Twenty Medicare Advantage insurers accounted for more than half of the $9.2 billion the federal government paid for care that beneficiaries may not have needed or received in 2016, according to a Wednesday report by federal investigators.

Among these 20 companies, one large insurer stood out for the share of payments it received for diagnoses that were listed on patients’ chart reviews and health risk assessment services, but nowhere else. Both of these techniques “may be particularly vulnerable to misuse by Medicare Advantage companies,” since they are often performed by the health plan or by vendors hired by the health plan, the Health and Human Services Department’s Office of Inspector General report said.

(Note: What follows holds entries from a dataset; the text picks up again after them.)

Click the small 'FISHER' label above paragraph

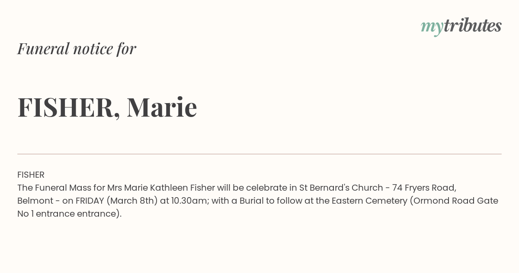click(31, 175)
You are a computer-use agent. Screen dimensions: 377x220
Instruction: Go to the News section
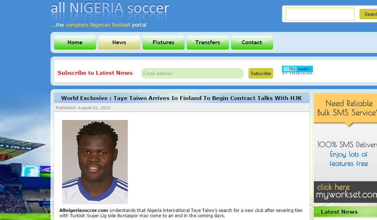coord(119,42)
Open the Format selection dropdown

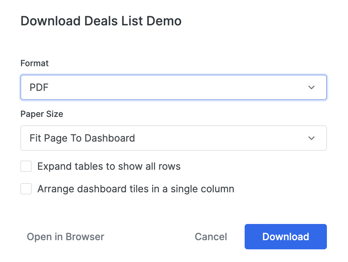click(x=174, y=87)
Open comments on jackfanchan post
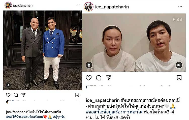Screen dimensions: 189x120 (x=16, y=95)
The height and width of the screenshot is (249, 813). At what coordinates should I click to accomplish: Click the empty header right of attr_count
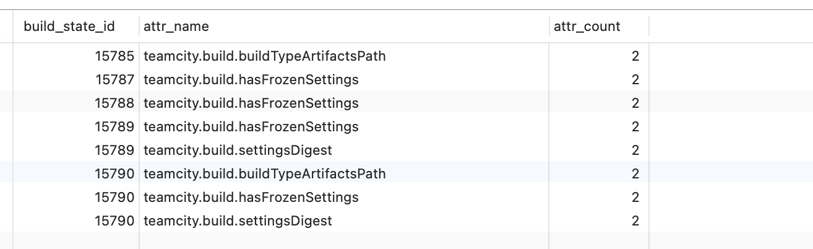pos(730,27)
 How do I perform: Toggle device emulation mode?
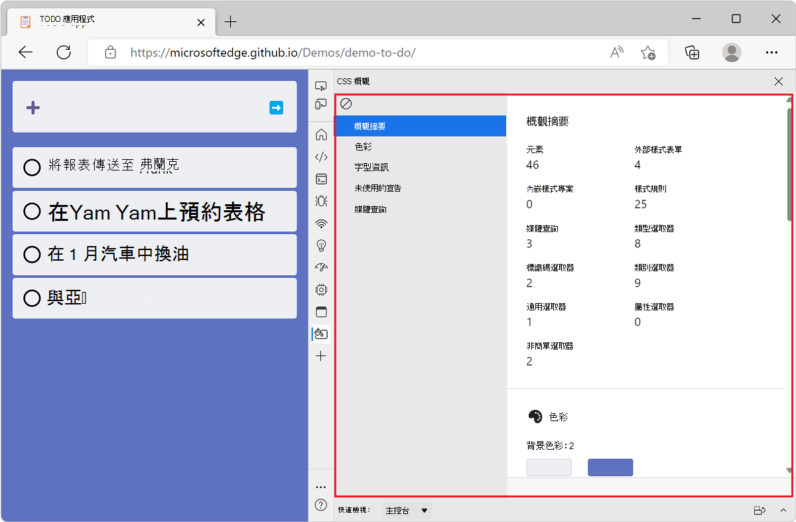(x=321, y=103)
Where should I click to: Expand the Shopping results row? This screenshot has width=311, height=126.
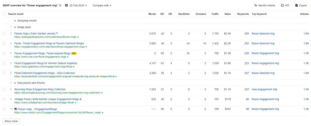(x=15, y=21)
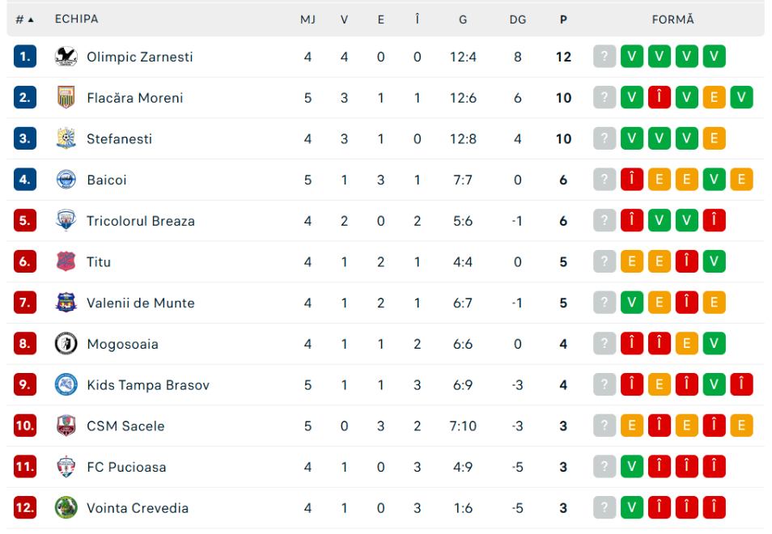Click the Olimpic Zarnesti team logo
Viewport: 772px width, 534px height.
(66, 57)
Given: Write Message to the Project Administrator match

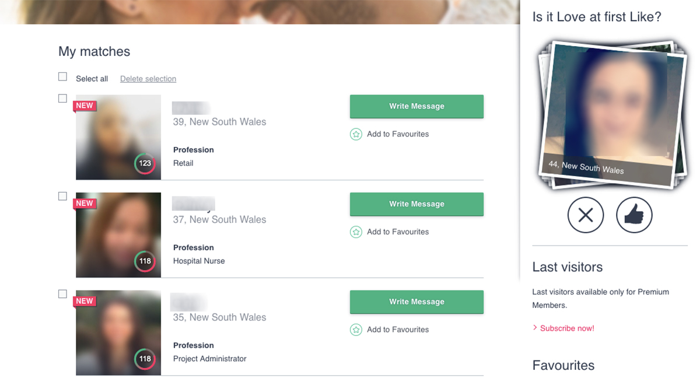Looking at the screenshot, I should click(417, 302).
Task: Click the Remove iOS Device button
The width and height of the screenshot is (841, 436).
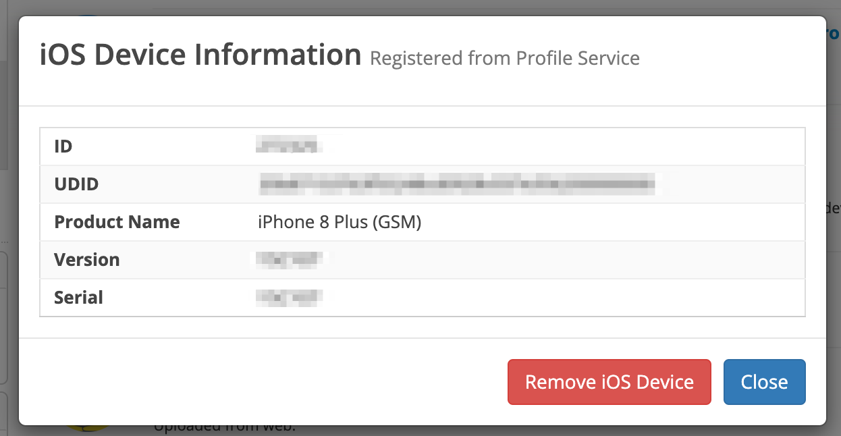Action: [609, 381]
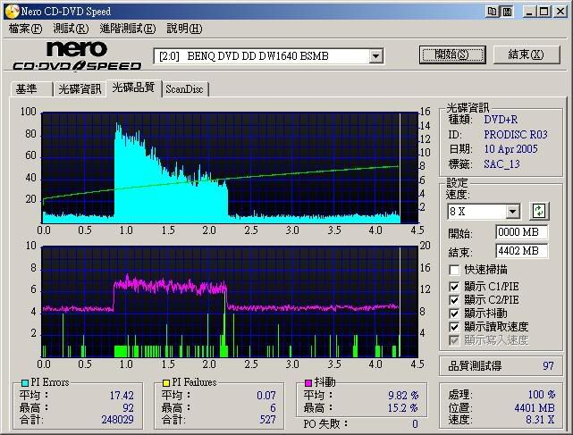Enable the 快速掃描 quick scan checkbox
The image size is (573, 435).
pos(454,270)
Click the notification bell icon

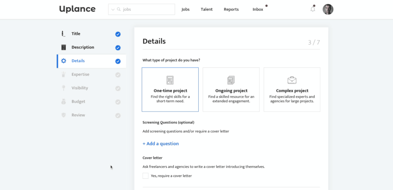312,9
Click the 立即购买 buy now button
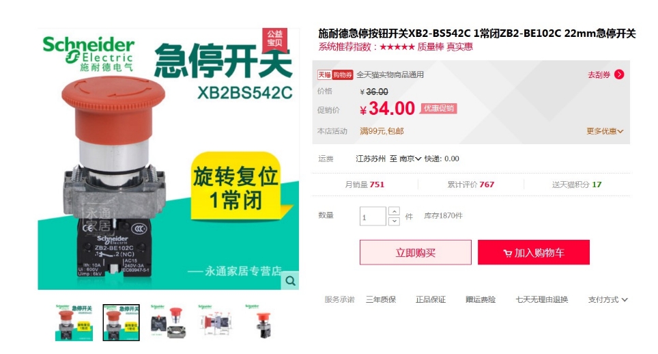This screenshot has height=354, width=658. tap(416, 252)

The OIG didn’t name the insurer, but it enrolled 22% of Medicare Advantage enrollees in 2016 and generated 40% of its payments, or $3.7 billion, by listing patient conditions unverified through outside medical claims. That accounted for half of all payments from HRAs, nearly all of which were only reported through in-home vendor visits.

The large company’s enrollment share most closely matches that of UnitedHealth Group during that time, according to The Wall Street Journal. The Minnetonka, Minnesota-based healthcare giant countered that it’s Medicare Advantage program is transparent and compliant with the Center for Medicare and Medicaid Services’ rules, a spokesperson wrote in an email.

“UnitedHealthcare’s in-home clinical care programs provide significant benefits to seniors and for years have been valuable offerings to ensure our members continue to receive cost-effective, appropriate care,” the spokesperson said.

The OIG did not respond to an interview request. The report builds on two previous federal investigations that found insurers inflated patients’ risk scores—or essentially misrepresented how sick their members were—to receive “billions” in reimbursement from CMS in 2017, the year the federal agency pays for member care from the year before.

HHS’ watchdog and the Justice Department have both had their eye on the Medicare Advantage program. The DOJ recently intervened on whistleblower suits related to Independent Health and Kaiser Permanente’s Medicare Advantage programs. The OIG also published audits this year accusing Anthem and Humana of misrepresenting their Medicare Advantage members’ sickness to bilk the government out of billions. Aetna has also said the OIG is auditing its Medicare operations.

Federal investigators’ most recent report did not say if these companies were among the 20 insurers that received payments at least 25% greater than their individual share of enrollees. Combined, these business were responsible for 54% of payments from diagnoses submitted solely on chart reviews or HRA visits, but enrolled just 31% of beneficiaries.

“If you’re a health plan, and you’re going to invest $1, where’s that dollar going to be best invested?” said Harold Miller, CEO of the Center for Healthcare Quality and Payment Reform. “Is it going to be in finding diagnoses to add to people, which can then double my revenue for the patient, or spending more on care improvement that might, but not certainly, reduce total spending on that patient? The sure bet is to go out and find diagnosis codes for people.”

Among these insurers, 12 health conditions accounted for nearly two-thirds, or $3.4 billion, of payment they received but was not linked to patient care. Vascular disease was the most common condition listed, bringing in $610 million during that time; major depressive, bipolar and paranoid disorders followed, which accounted for $533 million in total claims; and diabetes with chronic complications was the third most common diagnosis, which made up $390 million.

Investigators recommended CMS should provide oversight and periodically monitor the 20 companies—particularly with the one insurer, allegedly UnitedHealthcare, which substantially drove risk-adjusted payments from chart reviews and HRAs. CMS said it planned to take OIG’s recommendations under consideration.

The federal agency could also resolve some of these issues by eliminating HRAs as a method for assessing a members’ health, since many have no connection to healthcare providers where patients receive care and are hired and paid by health plans to find additional diagnoses, said Dan O’Neill, a healthcare consultant and chief commercial officer of Pine Park Health, which provides clinical staff to senior services communities. He named UnitedHealth Group’s Optum and Change Healthcare, which the company aims to acquire, and the Justice Department is currently reviewing over antitrust concerns, as examples of major HRA players. CMS also could avoid overpaying Medicare Advantage plans by only reimbursing insurers for services linked to medical care, he said.

“You’ll get some providers who sort of roll their eyes and say, ‘Yeah, the insurers are all bad guys,'” O’Neill said. “But realistically, when there’s more money coming from taxpayers into the healthcare system, some of that ends up in the pockets of provider organizations.”